Problem to work on. Could you write out the compressive sensing passage word for word, between "The question should" and "know which ones.", inclusive?

Passage given.
Compressive sensing

Index


The problem

The idea of compressive sensing stems from the following observation: in many applicative contexts we first acquire a large amount of data which are immediatly compressed. Consider, for example, the case of the following video surveillance scene
First frame Second frame Difference
It is clear that only a very small fraction of the pixels are significantly different between the two images (around 1-2%, to be precise). This means that we are acquiring 100 times more data then the strictly necessary.

Another example is given by Dual-Tone Multi-Frequency (DTMF) signals (generated by telephone keyboards). DTMF, as well known, are the sum two sinusoids, identifying the row and the column of the pressed key. Since the highest frequency in DTMF is 1633 Hz, one must acquire at least 3266 samples per seconds in order to avoid aliasing. However, supposing a person could dial at most two digits per seconds, one could describe a DTMF by using only 4 values per seconds: the row index and the column index for every half seconds. The usual approach of first sampling, then compressing requires to acquire 800 times more the data then the minimum necessary.

The question should be obvious: can we acquire directly only the necessary data?

The solution

In the compressive sensing context the signal to be acquired is represented by a K-dimensional vector x ∈ RK which, by hypothesis, can be expressed as a linear combination of N < K vectors of a set B= {b1, ..., bM} with M ≥ K vectors. Typically M >> N .
The two examples given above can be modeled as follows
  • In the video surveillance example, M is equal to the number of pixels of the image, each vector bk is a image with a pixel equal to 1 and every thing else equal to zero and N = 0.02 M.
  • In the DTMF example, we have M=8, each bk is one of the 8 sinusoids used in DTMF and N=2
It is worth emphasizing that we know that at most N of the bk vectors will be used, but we do not know which ones.

Data block.
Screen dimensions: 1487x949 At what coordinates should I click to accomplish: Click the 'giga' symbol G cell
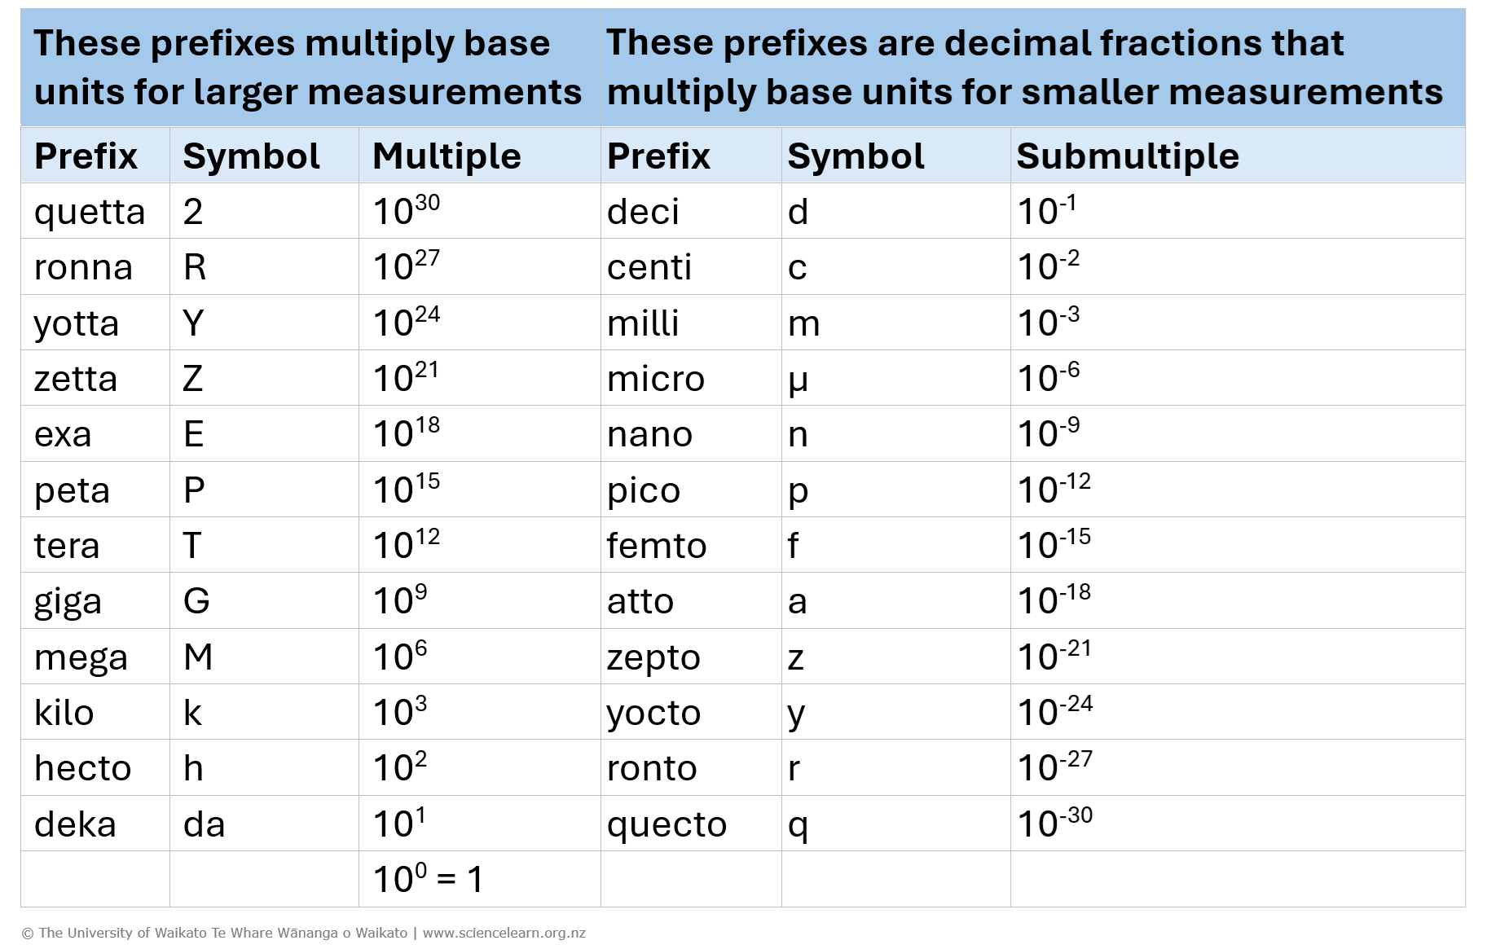[196, 601]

Complete output.
The question should be obvious: can we acquire directly only the necessary data?

The solution

In the compressive sensing context the signal to be acquired is represented by a K-dimensional vector x ∈ RK which, by hypothesis, can be expressed as a linear combination of N < K vectors of a set B= {b1, ..., bM} with M ≥ K vectors. Typically M >> N .
The two examples given above can be modeled as follows
  • In the video surveillance example, M is equal to the number of pixels of the image, each vector bk is a image with a pixel equal to 1 and every thing else equal to zero and N = 0.02 M.
  • In the DTMF example, we have M=8, each bk is one of the 8 sinusoids used in DTMF and N=2
It is worth emphasizing that we know that at most N of the bk vectors will be used, but we do not know which ones.